When the agency has finalized its rules in July, it will receive data on all swaps deals done in the formerly opaque bilateral OTC market, and will require most swaps to pass through clearinghouses and trading venues in an effort to reduce risk and improve transparency.
The commissioners are tentatively slated to meet four more times before the end of December to address some of the most thorny measures, such as speculative position limits for commodities, rules for new swap execution facilities, timelines for reporting large “block trades” in swaps markets, and who will be exempt from clearing as an “end user”.
On Wednesday, the CFTC agreed to release draft rules for comment on a registration system for swap dealers and major swap participants -- part of sweeping new rules designed to reduce risk in the $615 trillion over-the-counter market.
But the agency and the Securities and Exchange Commission have not yet precisely defined who will be classified as a swap dealer or major swaps participant -- a topic slated for a December 1 meeting.
The definitions will determine which businesses will face mandatory clearing rules and will have to put up extra capital and margin requirements.
“We are human, and I have no doubt that some rules may slip to early next year,” CFTC Chairman Gary Gensler said.
The CFTC said it would require new firewalls or informational barriers between analysts and traders at swaps dealers, major swaps participants, futures commission merchants and brokers to prevent conflicts of interest -- similar to rules the Securities and Exchange Commission has for equities markets.
The CFTC also proposed firewalls between trading units and clearing units.
Commissioners were most divided on a proposal requiring foreign exchanges to register -- a system that would replace “no-action” letters it currently issues, allowing the exchanges to provide access to U.S. traders.
Republican Commissioner Scott O‘Malia said the plan is “premature” by attempting to require foreign exchanges to have tougher market access controls before they are considered in the United States.
“I have concerns with how we’re rolling them out and what certainty we’re giving to the market and our international regulators overseas about what we’re doing,” he said.
“It’s not the controls that I have a problem with, it’s the manner in which we’re launching this.”
Sommers said the proposal should provide a less onerous process for “grandfathering” exchanges who currently have no-action letters.
The agency said it had not yet determined how to monitor whether swap dealers and major swap participants were in compliance with their new requirements.
The CFTC asked for comments on whether it should be responsible for oversight, or whether self-regulatory organizations such as the National Futures Association should play a role.
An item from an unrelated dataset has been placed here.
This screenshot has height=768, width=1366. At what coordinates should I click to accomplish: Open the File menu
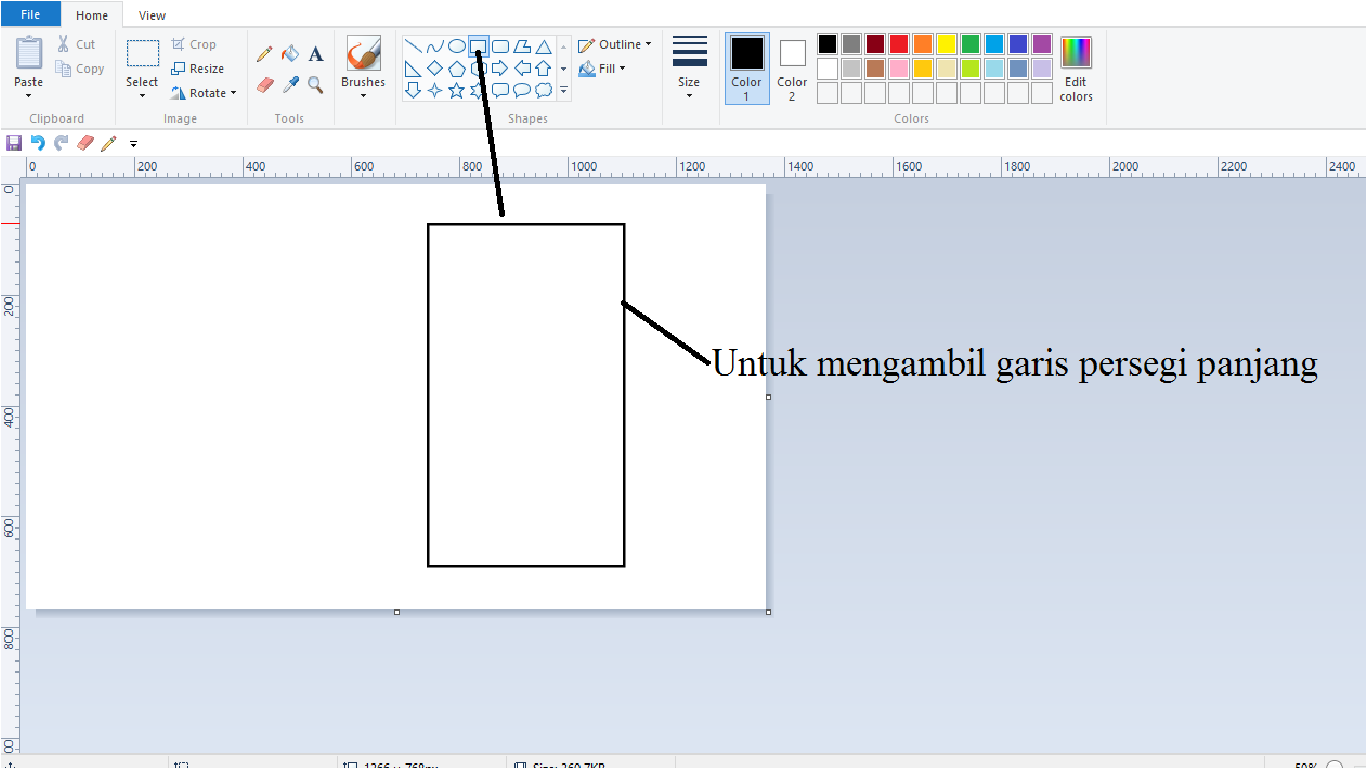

Farming out certain responsibilities to industry is one way the agency might grapple with its expanded duties if it does not receive a funding increase from Congress to hire more staff.
“I just worry that if we don’t get the resources that we ask for ... we’ll be setting up to be failures,” said Ananda Radhakrishnan, director of the CFTC’s clearing and intermediary oversight division.
“We have all of these responsibilities. If we don’t get the resources, something’s got to give,” he said.